Friday 13 May 2011

I know what I like

Is photography art? A question as old as photography itself. In reality a non-question.

Nobody ever asks if painting is art. An equally meaningless question. Both photography and painting can be art, but take a look at the daubs of any group of 'Sunday painters' and you'll soon realise, if you are at all visually aware, that painting isn't necessarily art simply because paint has been applied to canvas. No more is a photograph art because it has been put in a frame.

Art lies not in the medium (sorry Mr McLuhan!) but in the way it is used.

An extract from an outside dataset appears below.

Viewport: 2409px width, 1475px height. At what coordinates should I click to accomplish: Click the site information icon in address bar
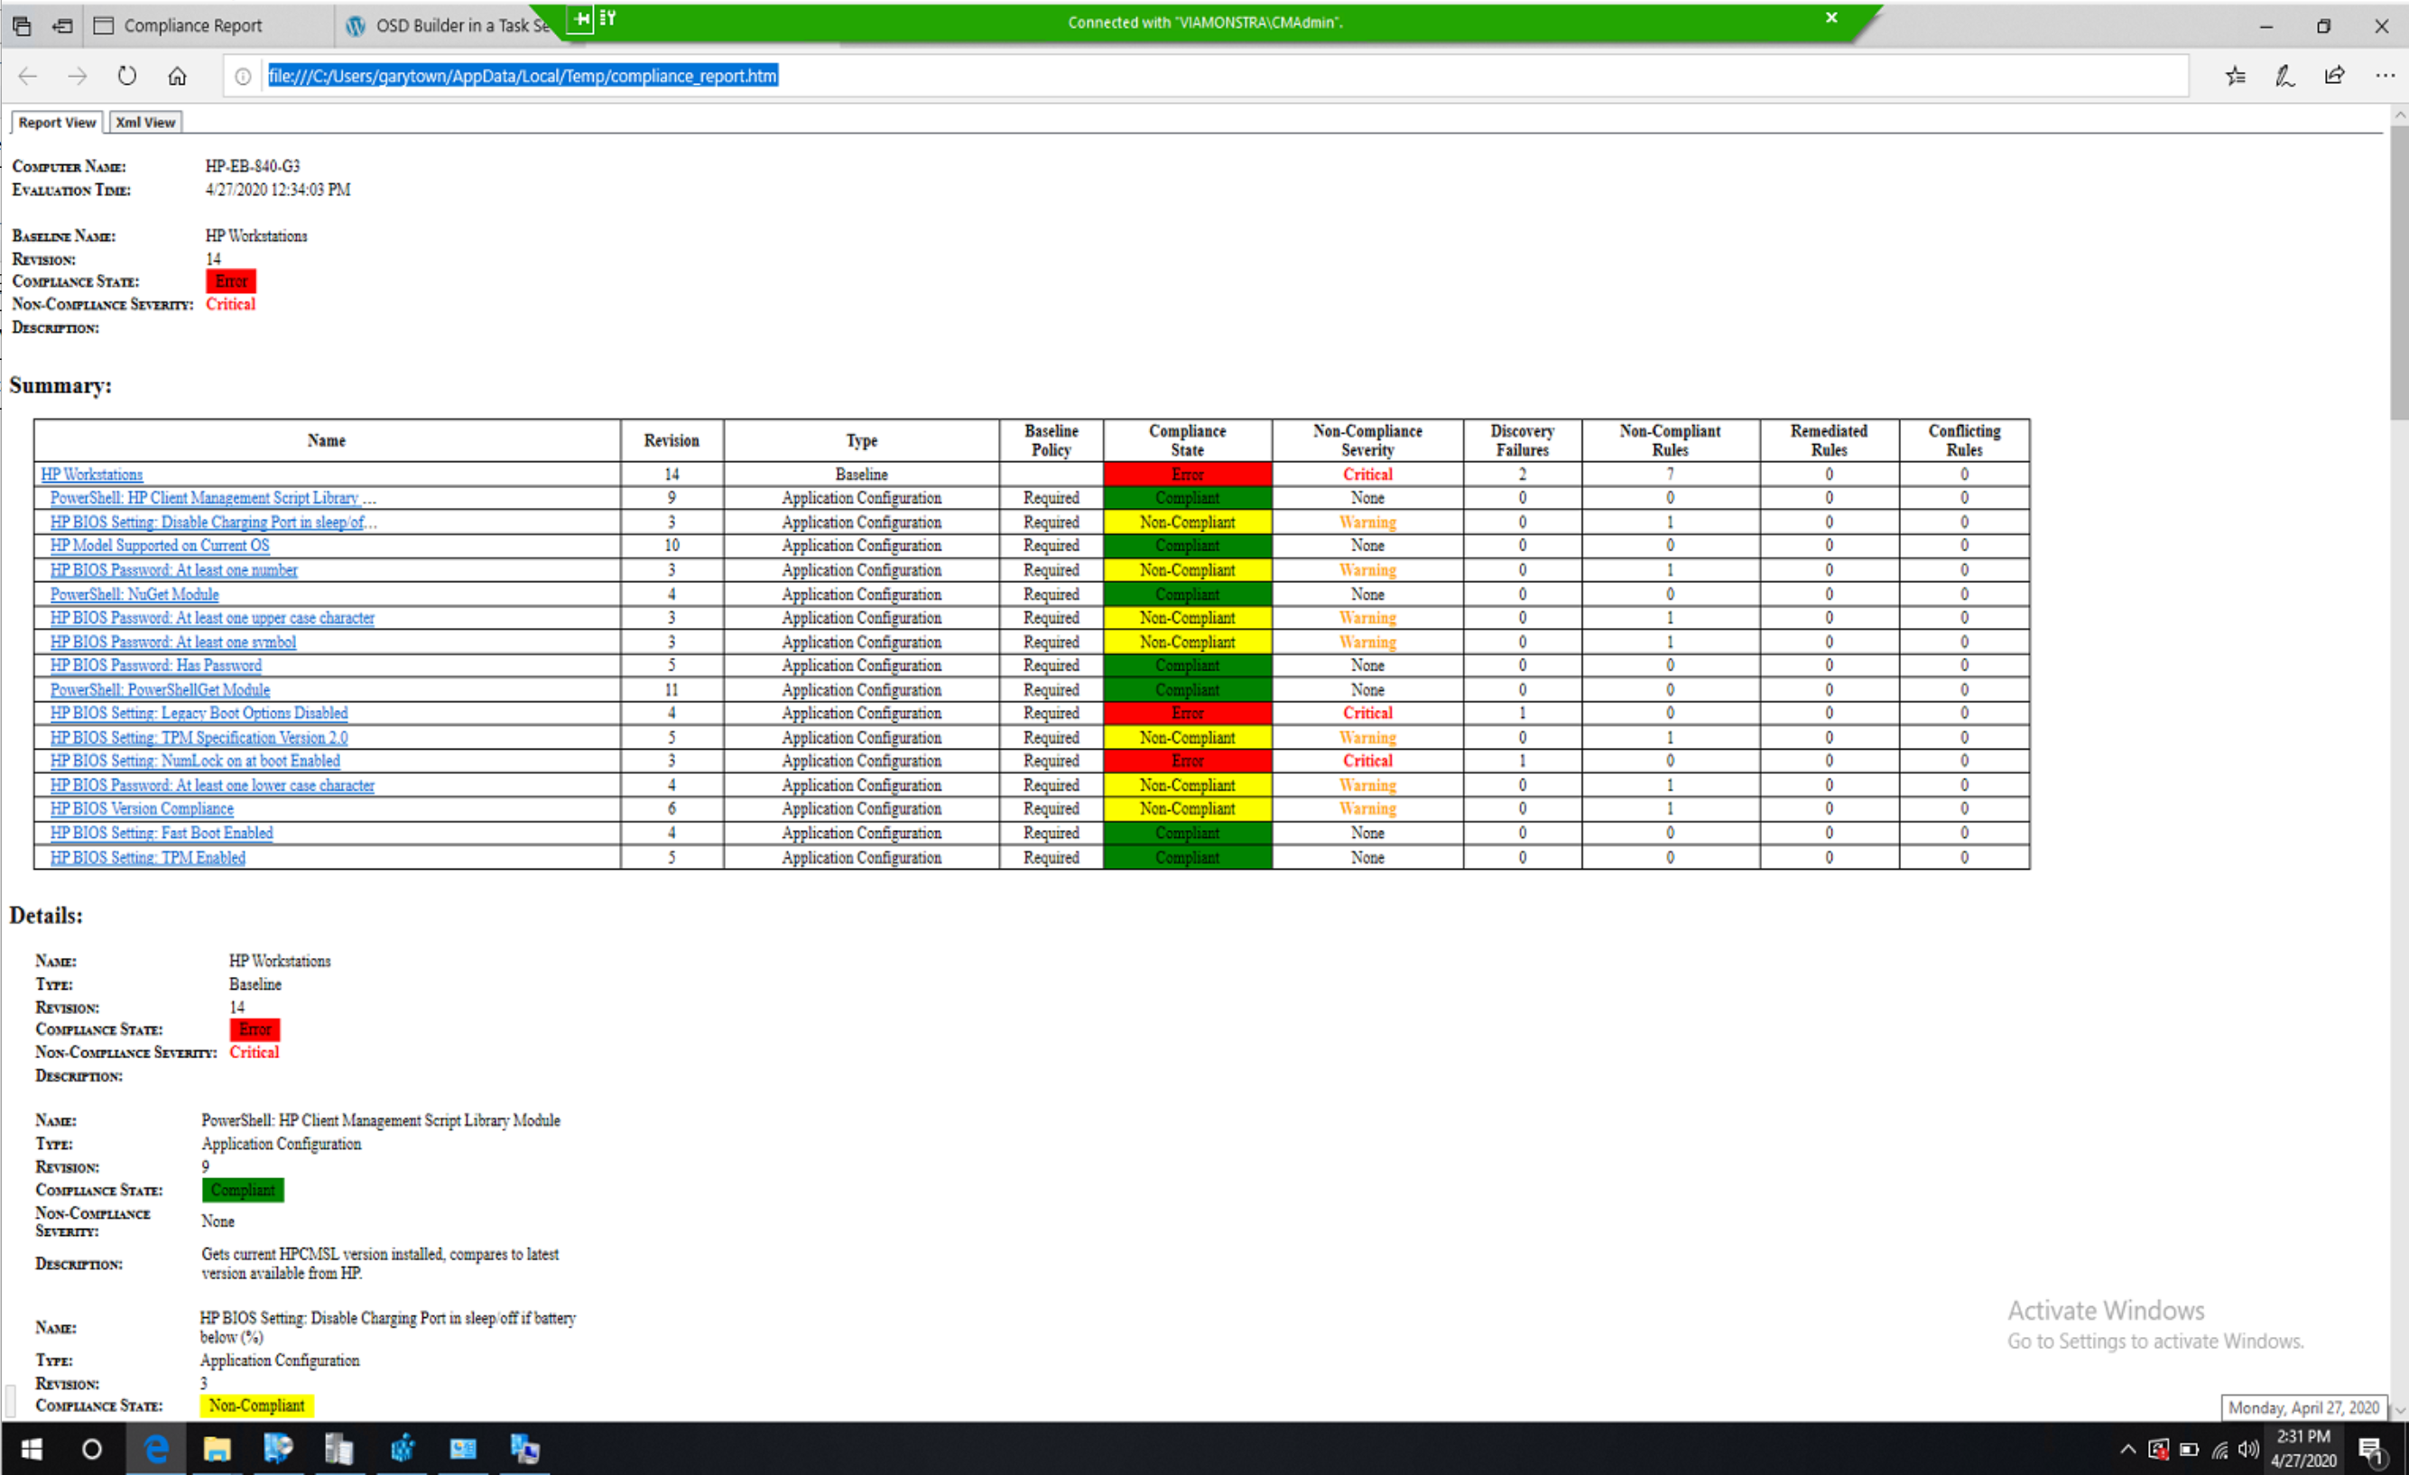[x=243, y=76]
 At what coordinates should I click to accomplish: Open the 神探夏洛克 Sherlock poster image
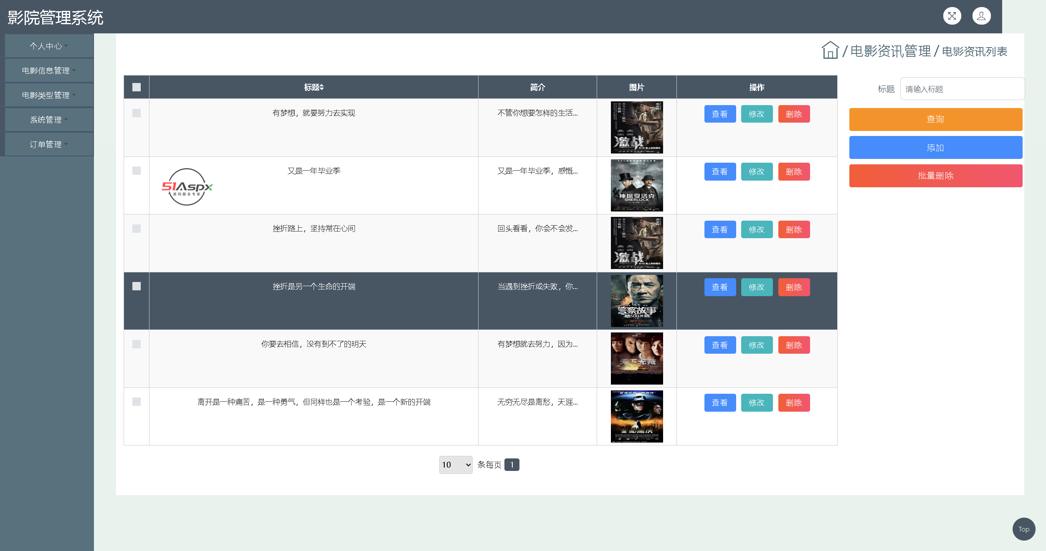[636, 185]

That said, I'm always wary of photography that presents itself as 'art' or 'art photography'. The former is all to often pretentious beyond interest, and the latter all to often merely office decoration. Great photographs are art because they are great photographs. Someone once told me that 'art is truth', I was taught to strive to make 'equivalents' of the subject when painting rather than likenesses, to seek Bomberg's 'spirit in the mass'. These aims apply equally well to photography - making photos that are about the subject rather than of it.

It sure ain't easy, because photos are always 'of' the subject. I think it's what I've been exploring with my recent 'studies', photographic sketches trying to make small things express a wider environment. It's just flailing around trying to find a direction at the moment. Pretentious? Probably. Art? I doubt it!